Ele enumerava todinhos como era de seu feitio. ML estava fascinada. Quase nem ouvia mais, divagando com o que escutava.
– Nós os fótons temos uma grande vantagem sobre todas
as outras familias : cada um de nos é sua própria anti-particula!
– Será que existem outras partículas assim como você, que não tenha anti ou melhor que seja sua própria anti-partícula?, perguntou, quase automaticamente, sem entender bem porque isso a estava interessando e que consequências teria.

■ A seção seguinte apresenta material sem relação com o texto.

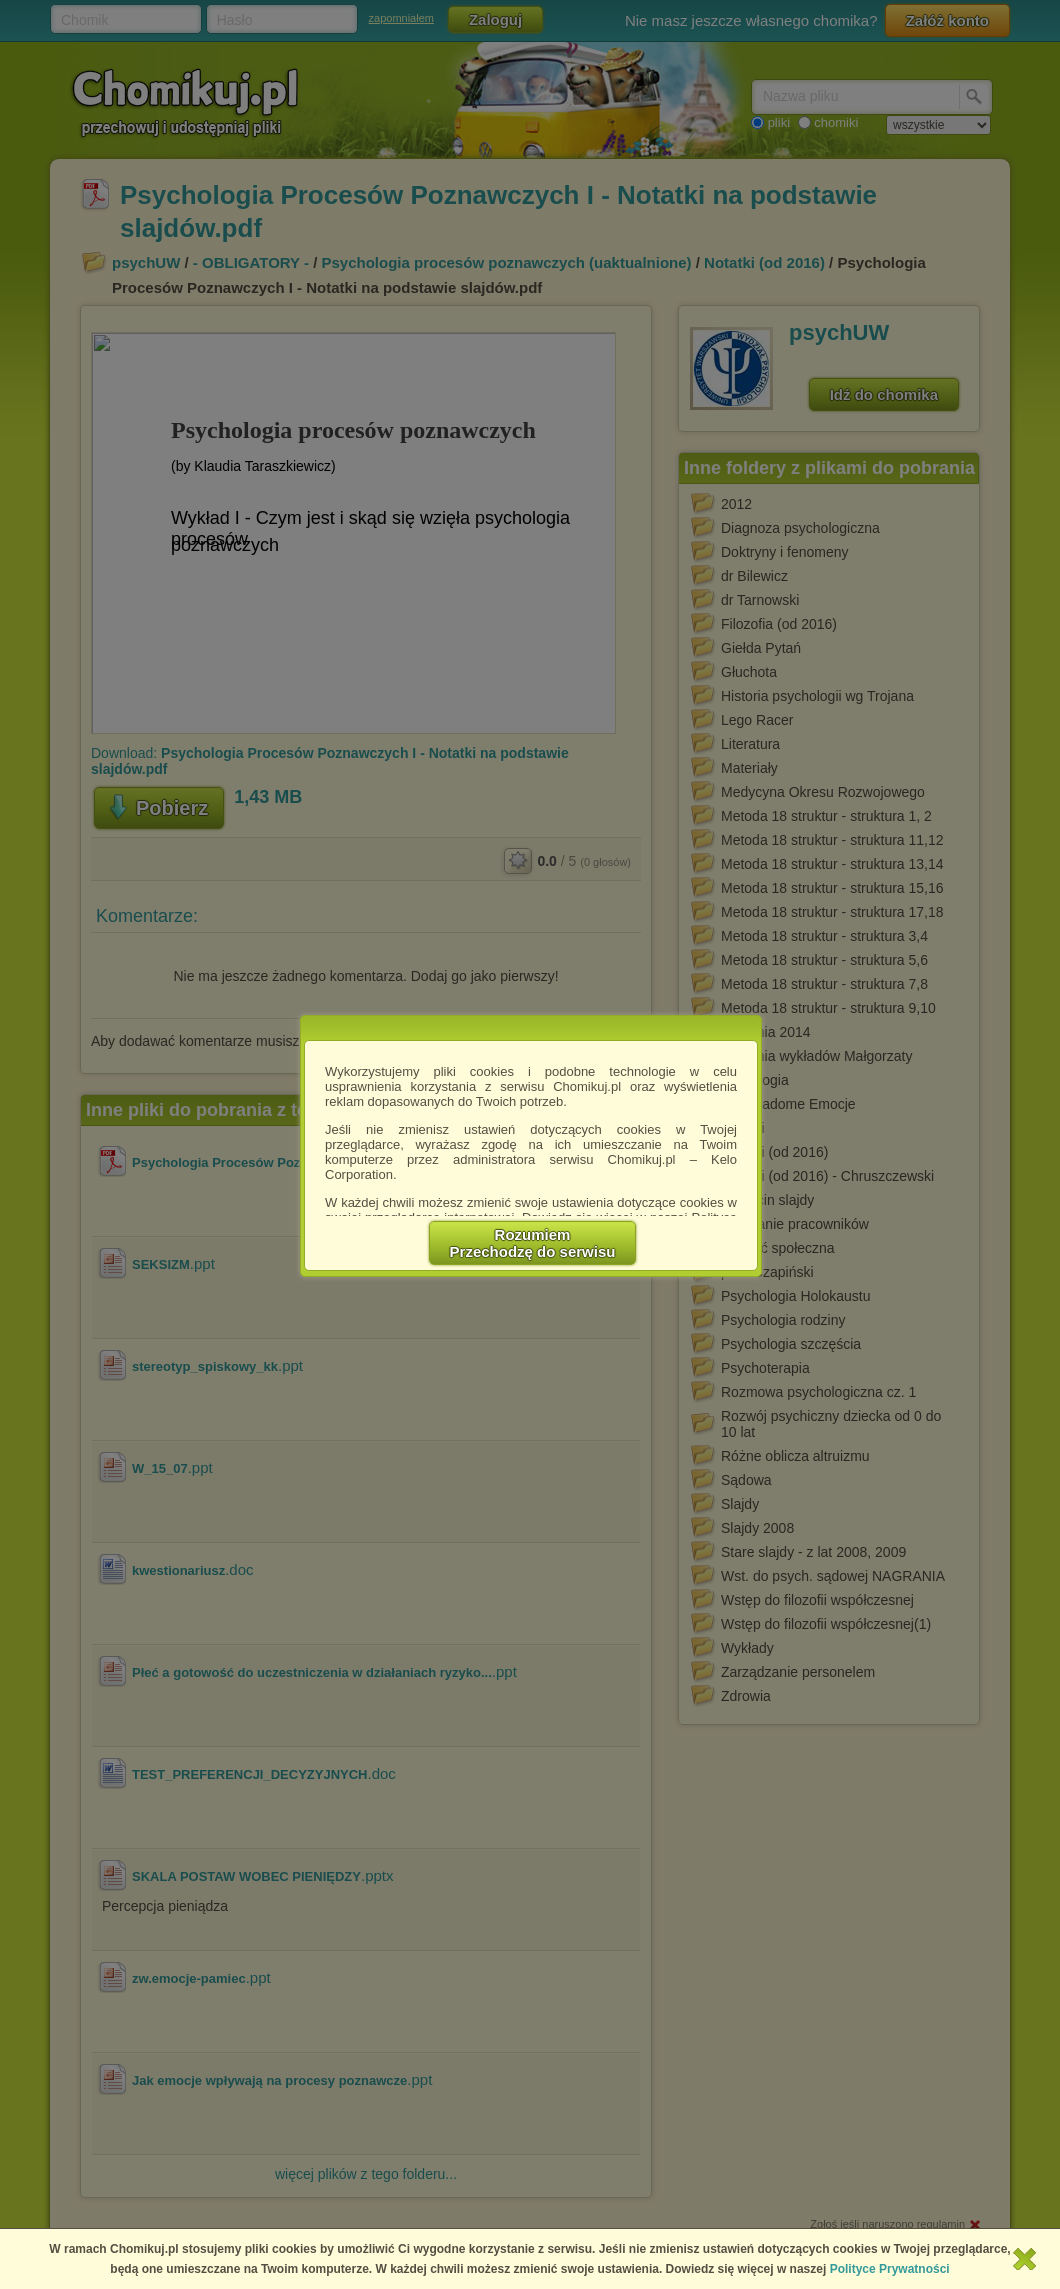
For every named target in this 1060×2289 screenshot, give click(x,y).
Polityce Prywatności (890, 2269)
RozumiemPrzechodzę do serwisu (533, 1243)
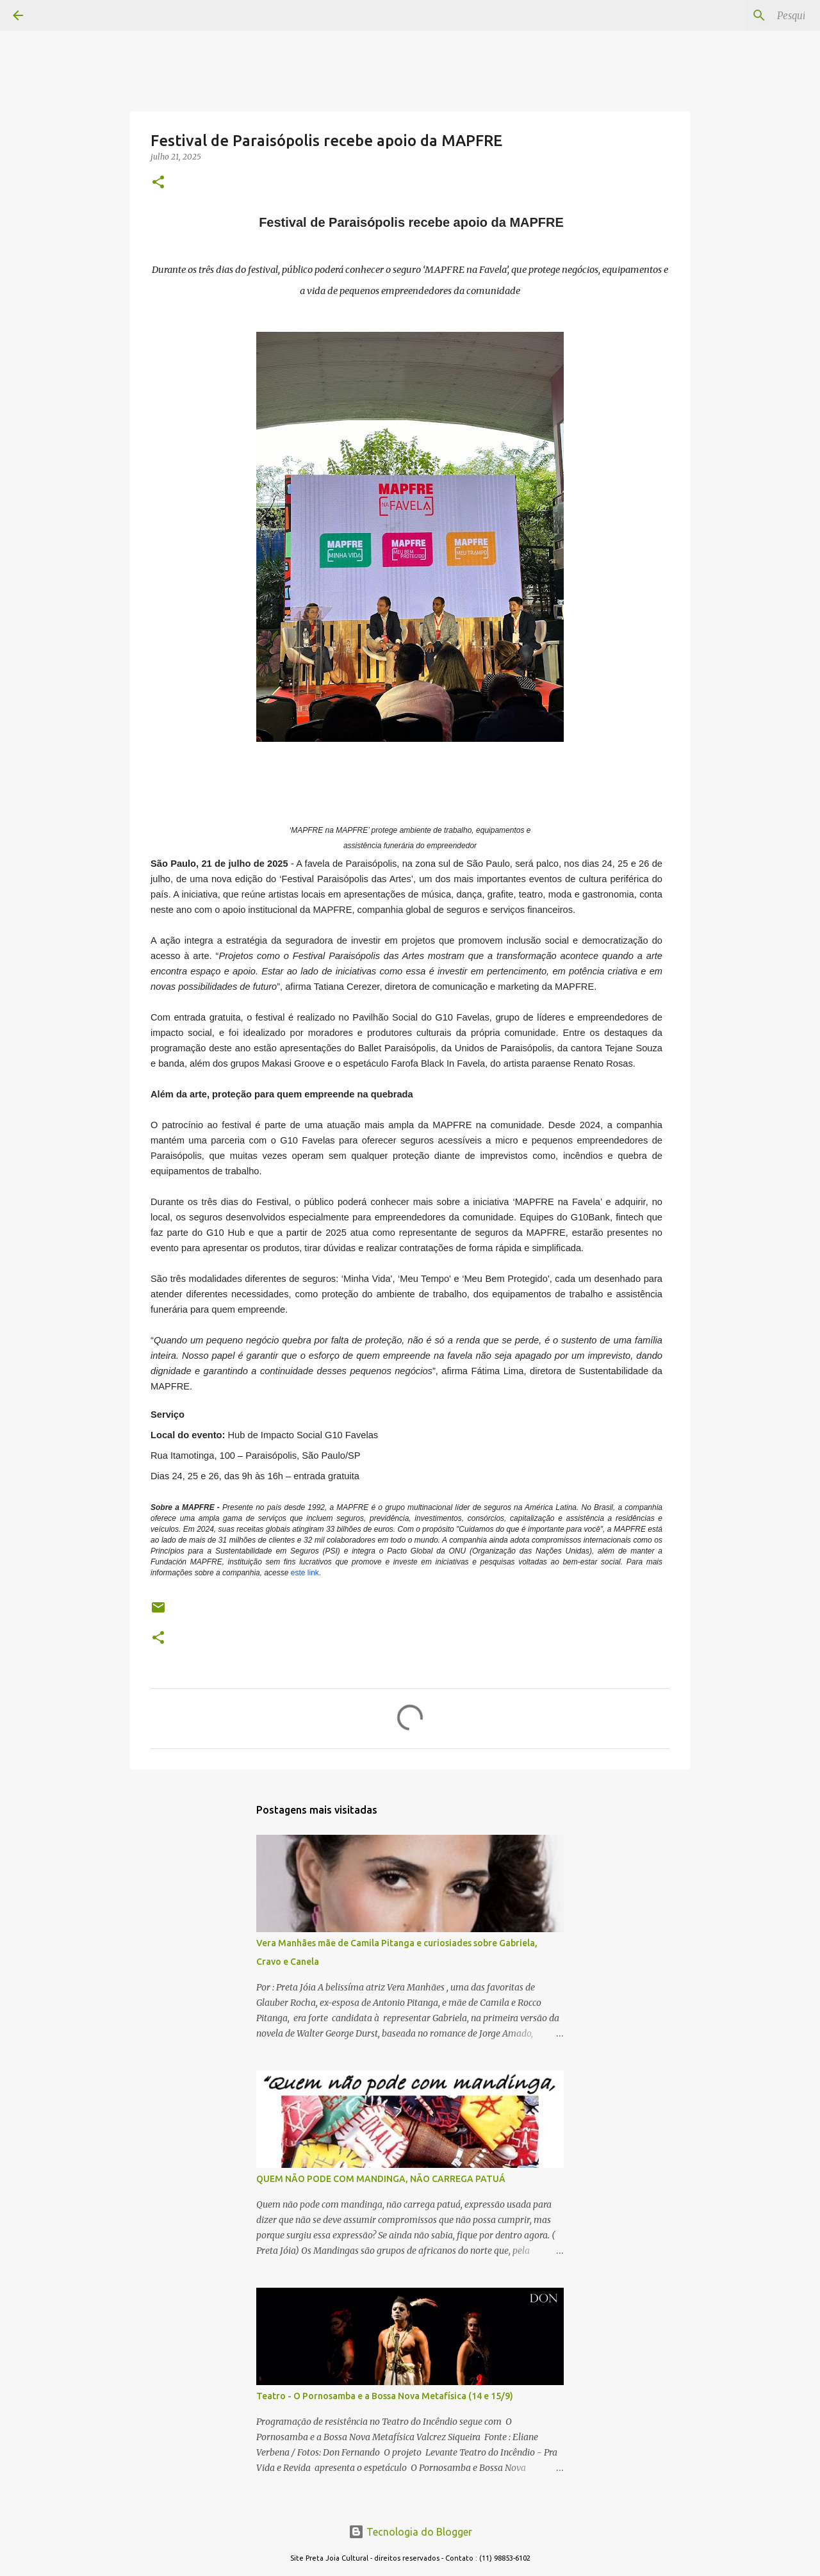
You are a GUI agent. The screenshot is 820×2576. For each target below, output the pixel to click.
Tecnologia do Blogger (410, 2532)
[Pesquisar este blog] (742, 15)
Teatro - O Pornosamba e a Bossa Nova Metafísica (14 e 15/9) (384, 2396)
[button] (158, 183)
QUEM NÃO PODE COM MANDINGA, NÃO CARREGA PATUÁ (380, 2179)
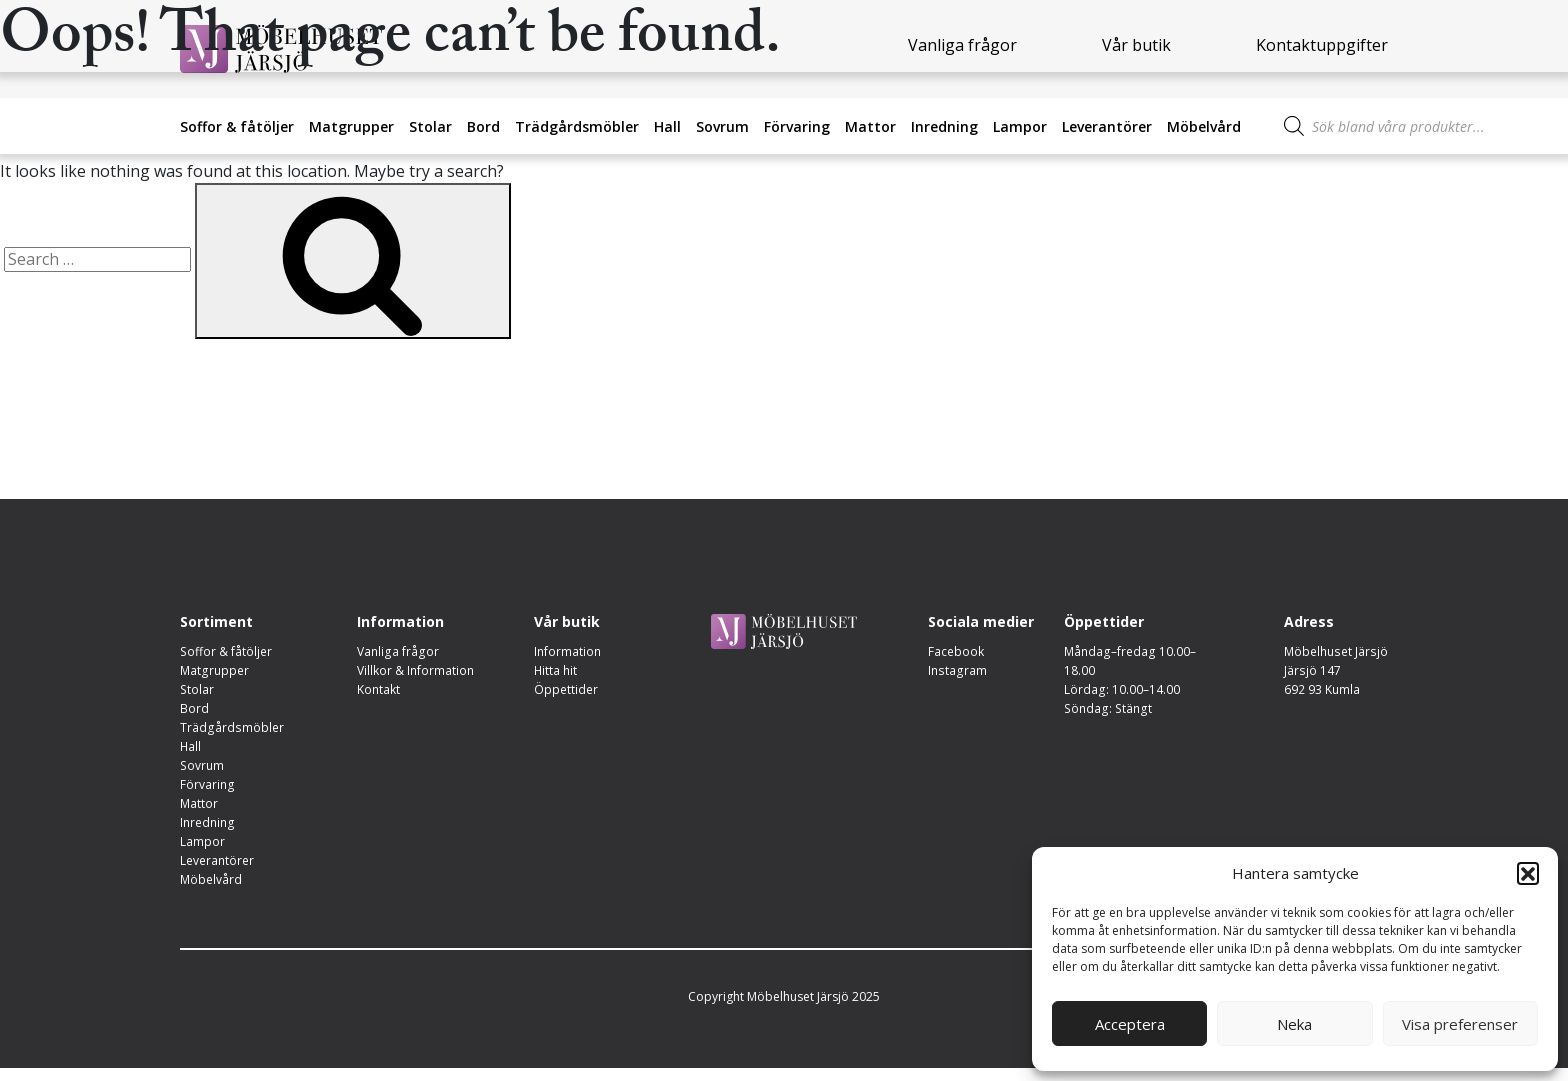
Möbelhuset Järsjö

– Bem, disse o fóton com uma expressão de desprezo, parece que os amigos de teu pai andam procurando pelo tal de gráviton que seria para a força gravitacional o que eu sou para a eletromagnética. Mas se ele existe de verdade nunca ninguém pôde provar, nem ninguém nunca viu. Quanto a mim, ou melhor quanto à minha extensíssima família, todo mundo conhece e estão cansados de nos verem. Você mesma sabe que nós somos as partículas mais numerosas que existem no universo inteiro, disse com um indisfarçável orgulho e mesmo com uma pontinha de arrogância, que até a voz saiu diferente.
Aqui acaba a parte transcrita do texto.